Head winemaker at Stags' Leap, Christophe Paubert, has a compelling background in wine.

Stags’ Leap

A winery that focuses their program on Cabernet and Petite Sirah, Stags’ Leap has been one of the nation’s premier producers of Petite Sirah for more than a decade. The new releases of Petite Sirah were no exception. The 240 acre estate includes 90 acres of vineyard plantings and is located 7 miles north of Napa, on the eastern side of Stags Leap Palisades. In this area grapes have grown here continuously since the 1880s. Stags’ Leap estate has had three major family groups until the creation of a modern winery in the 1970s. The grapes rely on a volcanic and maritime influence that you can taste in the wines. The vineyards contain alluvial Bale Loams on top, with volcanic ash from eroded sediment; underneath: sandy loam laced with gravel and cobbles which have good drainage.

Data entries:
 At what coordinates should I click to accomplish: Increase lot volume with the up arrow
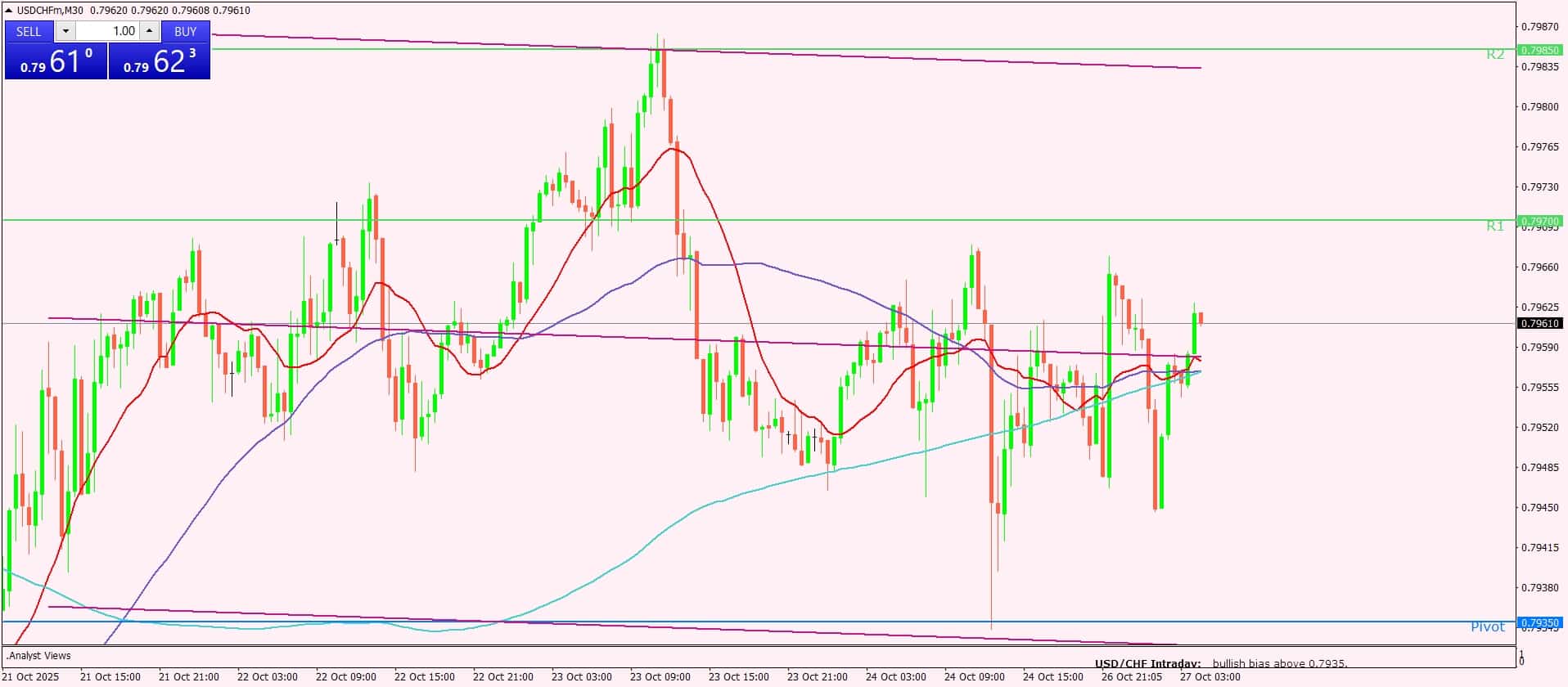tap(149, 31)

...

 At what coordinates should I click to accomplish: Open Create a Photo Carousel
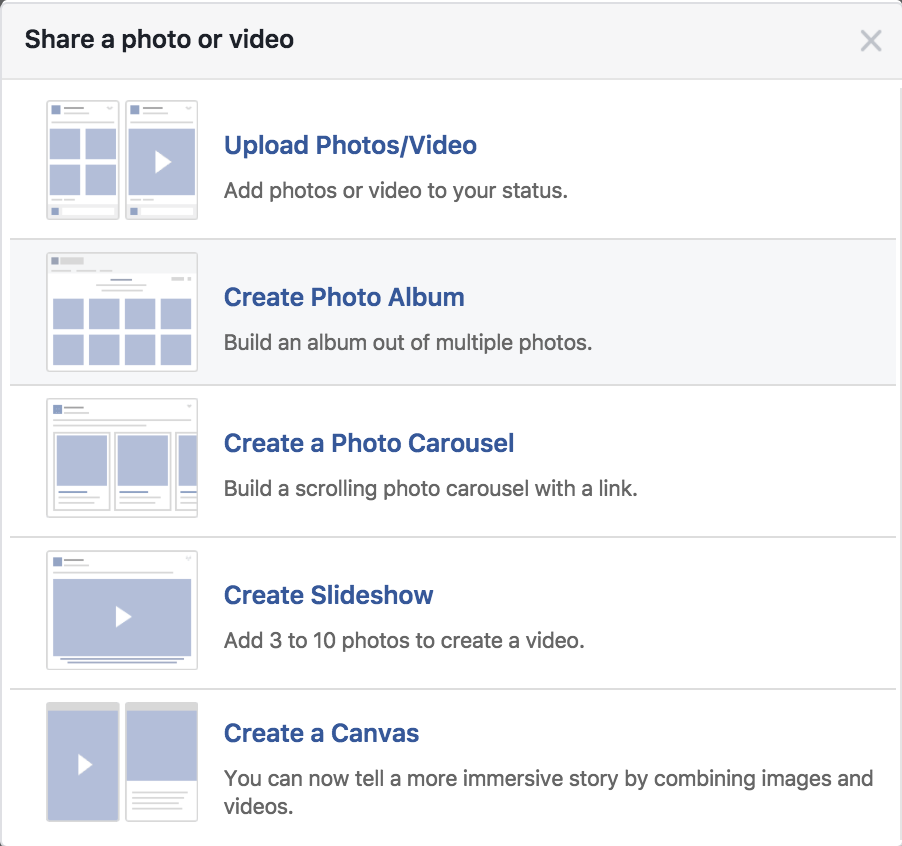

What is expected: Copy the Stags' Leap text from "A winery that" up to and including "have good drainage.", reproducing it word for word.

Reply:
A winery that focuses their program on Cabernet and Petite Sirah, Stags’ Leap has been one of the nation’s premier producers of Petite Sirah for more than a decade. The new releases of Petite Sirah were no exception. The 240 acre estate includes 90 acres of vineyard plantings and is located 7 miles north of Napa, on the eastern side of Stags Leap Palisades. In this area grapes have grown here continuously since the 1880s. Stags’ Leap estate has had three major family groups until the creation of a modern winery in the 1970s. The grapes rely on a volcanic and maritime influence that you can taste in the wines. The vineyards contain alluvial Bale Loams on top, with volcanic ash from eroded sediment; underneath: sandy loam laced with gravel and cobbles which have good drainage.